Amy: The only other thing that I would add is that, typically, people that have brand-affinity are willing to travel a little bit further.

For instance, if people are searching for coffee, but they don't specify a brand or a location, they're probably looking for something pretty close. If they search for Starbucks coffee, they might be willing to drive a little bit further to try to get that. That's the only other campaign that I would suggest layering in, with a little bit broader of a radius than those non-geo-modified terms.

Joel: What is your process that you have in place for local PPC, such as doing an audit of an account first, etc?

James: Generally, when clients come to us to get an audit for an existing account, it's not in great shape. Our expectations are usually pretty low in those. We focus on the state and the data that they currently have. Audits are kind of needed at that point, but they can be a little disheartening when you see what's going on in some other accounts.

James: Amy or David, do you have any additional feedback on that?

Amy: I would say the same. Especially when it is a location-based business. Doing a lot of digging into the geo-specific reports. One of the reports that I really like is the distance report, so if you are using location extensions, you can actually see, based upon different radius or radii from your business, you can see how conversion performance compares. You can add different bid modifiers and things like that.

Really, the initial audit is very similar to other campaigns, because you are just looking for opportunities to improve efficiency. That doesn't really change from one account to the other. The tactics or strategy that we will employ to achieve that will change, though.

Joel: Okay. Before we go, can you each think of one quick tip that we could take with us for the day?

Competing With Big Brands

David: I have seen twice in the question list, how do we compete with Home Advisor, Thumbtack, Angie's List, the other lead generation sites? That's a huge problem, because Home Advisor and those other advertisers have very deep pockets, and they tend to monopolize the advertising section of the search results.  

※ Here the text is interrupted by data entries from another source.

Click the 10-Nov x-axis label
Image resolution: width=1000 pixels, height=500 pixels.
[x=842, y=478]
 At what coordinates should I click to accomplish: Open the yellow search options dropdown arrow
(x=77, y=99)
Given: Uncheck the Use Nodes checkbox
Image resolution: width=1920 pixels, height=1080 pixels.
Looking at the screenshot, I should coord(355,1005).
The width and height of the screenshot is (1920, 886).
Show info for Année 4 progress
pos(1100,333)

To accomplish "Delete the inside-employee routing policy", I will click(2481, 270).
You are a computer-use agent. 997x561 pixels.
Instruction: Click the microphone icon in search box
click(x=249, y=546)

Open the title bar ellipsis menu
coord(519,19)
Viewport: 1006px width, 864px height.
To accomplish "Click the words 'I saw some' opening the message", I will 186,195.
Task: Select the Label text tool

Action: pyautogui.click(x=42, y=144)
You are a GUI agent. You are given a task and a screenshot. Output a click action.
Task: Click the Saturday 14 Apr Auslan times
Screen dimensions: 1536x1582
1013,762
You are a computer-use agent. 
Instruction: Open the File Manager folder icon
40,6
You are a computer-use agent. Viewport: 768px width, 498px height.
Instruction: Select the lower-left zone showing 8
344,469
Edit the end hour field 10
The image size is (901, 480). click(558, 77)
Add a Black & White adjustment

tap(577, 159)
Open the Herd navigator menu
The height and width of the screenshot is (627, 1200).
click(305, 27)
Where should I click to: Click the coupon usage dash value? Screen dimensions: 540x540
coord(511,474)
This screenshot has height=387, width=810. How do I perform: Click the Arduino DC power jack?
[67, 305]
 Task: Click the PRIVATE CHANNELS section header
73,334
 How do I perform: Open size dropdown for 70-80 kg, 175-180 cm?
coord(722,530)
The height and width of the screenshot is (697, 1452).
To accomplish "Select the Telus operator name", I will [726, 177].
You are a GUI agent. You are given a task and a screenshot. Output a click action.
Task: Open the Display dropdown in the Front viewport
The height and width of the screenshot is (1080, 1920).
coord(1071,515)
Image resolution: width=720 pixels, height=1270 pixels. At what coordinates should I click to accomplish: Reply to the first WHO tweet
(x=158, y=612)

My advice is going to sound familiar. Look into Display advertising. The competitors are less frequently present in the Display properties. The clicks are much, much cheaper. It's not unusual to get clicks on local display for anywhere from a couple of pennies up to twenty cents or so. That compares to several dollars per click that you might have to pay on the search results.

James: To piggyback on that, as a local business, you know your market better than Home Advisor does. That is inherently going to be an advantage to you, in the types of services that your local audience is interested in. Home Advisor has nationwide data. They don't know your small little suburb, or how it works. That gives you an advantage on the keywords, the scope, the text ads that you create, the landing pages.

Joel: That, to me, is one of the amazing things about paid advertising or PPC advertising. You're on an even playing field with the big brands. You could be a small shop and compete with large companies with massive budgets and massive reach. You know your business better, or you might just be able to reach people in a way that the large companies can't. What paid advertising is allowing anybody to do is really have a fair chance.

Amy: My tip would be to start with really high intent terms. Start to get a baseline for results and returns. Just lean really heavily on your data. Don't be afraid to shut things off or exclude areas that aren't working. Look for opportunities to expand into new areas, as well. When I say areas, I mean that very generally. Even shutting off keywords. Anything.

James: Yeah, it's a good point. If nobody is going to answer the phone after six o'clock at night, and a phone is a predominant conversion that gets people to convert to buy from you, then turn your ads off after six o'clock at night.

Joel: Okay, well, we're a little bit over time, but it was worth it. I think that's about it. It was really a pleasure. We're going to have this webinar online. You can find it on the webinar section of scmrush.com

James, David, and Amy, once again, thank you very much. It was an honor to host you all today, and I look forward to speaking to you again.